Social workers Penny Nordstrom, 57, and Emily Schaefer, 42, who were trying to get home from Cancun, Mexico, to Spirit Lake, Iowa, said their delays started with a computer problem at midday on Friday in Mexico.
“We’re way past 24 hours now,” Nordstrom said about noon on Saturday before she boarded a rebooked flight from Chicago O’Hare International Airport to Detroit, Colorado, for a connection to Sioux Falls, South Dakota.
She expected to get home about midnight, but hoped her travel insurance would offer some compensation.
United spokesman Charles Hobart said late on Saturday afternoon that the airline didn’t expect to cancel any more flights this weekend because of the computer problems, though delays might continue.
On a typical day, United, a subsidiary of United Continental Holdings Inc, cancels 15 to 30 flights for reasons ranging from fog to maintenance problems or staffing shortages. Those are understandable. Passengers and others said a computer glitch should not have grounded the airline.
“They’re infrequent, but the fact that they happen at all is puzzling. These are mission-critical,” airline analyst Robert Mann said. “The idea that they would fail is troubling.”
Mary Clark, a United spokeswoman, said she couldn’t say how many passengers were delayed or how many still needed to reach their destination by midday on Saturday.

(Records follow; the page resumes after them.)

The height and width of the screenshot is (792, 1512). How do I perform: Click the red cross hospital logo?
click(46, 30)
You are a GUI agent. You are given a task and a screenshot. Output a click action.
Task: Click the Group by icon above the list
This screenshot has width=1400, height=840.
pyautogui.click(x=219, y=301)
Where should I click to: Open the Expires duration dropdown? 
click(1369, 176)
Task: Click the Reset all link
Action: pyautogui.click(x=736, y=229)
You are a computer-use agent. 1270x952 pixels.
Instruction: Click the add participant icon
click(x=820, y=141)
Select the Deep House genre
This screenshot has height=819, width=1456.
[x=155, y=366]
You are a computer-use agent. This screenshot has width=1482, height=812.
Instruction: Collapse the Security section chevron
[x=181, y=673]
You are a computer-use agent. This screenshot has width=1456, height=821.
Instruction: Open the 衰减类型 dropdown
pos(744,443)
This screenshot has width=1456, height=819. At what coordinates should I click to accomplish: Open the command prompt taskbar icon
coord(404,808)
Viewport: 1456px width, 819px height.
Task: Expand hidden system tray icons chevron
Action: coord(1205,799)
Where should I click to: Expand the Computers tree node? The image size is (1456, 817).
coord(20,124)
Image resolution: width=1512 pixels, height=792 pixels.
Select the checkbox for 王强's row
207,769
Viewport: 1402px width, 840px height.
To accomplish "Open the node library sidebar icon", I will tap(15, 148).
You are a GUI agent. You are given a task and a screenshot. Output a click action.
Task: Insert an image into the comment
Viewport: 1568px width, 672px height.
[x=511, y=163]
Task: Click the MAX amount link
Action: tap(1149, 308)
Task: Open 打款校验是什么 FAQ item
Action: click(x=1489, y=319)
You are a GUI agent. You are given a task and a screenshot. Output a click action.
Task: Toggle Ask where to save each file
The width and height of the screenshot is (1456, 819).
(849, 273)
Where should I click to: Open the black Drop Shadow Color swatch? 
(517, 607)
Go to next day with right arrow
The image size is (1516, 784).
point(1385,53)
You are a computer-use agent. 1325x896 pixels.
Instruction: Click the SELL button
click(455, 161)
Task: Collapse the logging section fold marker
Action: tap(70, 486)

About the outage itself, she and other airline personnel said only that it was caused by “a network connectivity issue.”
Airlines rely on computers today more than ever. Reservations and customer service are largely automated, even flight paths are increasingly computer-generated. Most passengers are asked to check-in online, at airport kiosks or via mobile phone — not with an agent — and paper tickets are a thing of the past.
Airplanes also are flying fuller this summer than ever before. United’s were 86.8 percent booked on average last month, which in reality meant many flew without a single empty seat. So rebooking passengers from canceled flights is much trickier and more time--consuming than in the past.
United and Continental merged in May last year. They are slowly integrating their systems but still operate independently. So Continental was able to dispatch flights normally, though some of its airport kiosks were affected.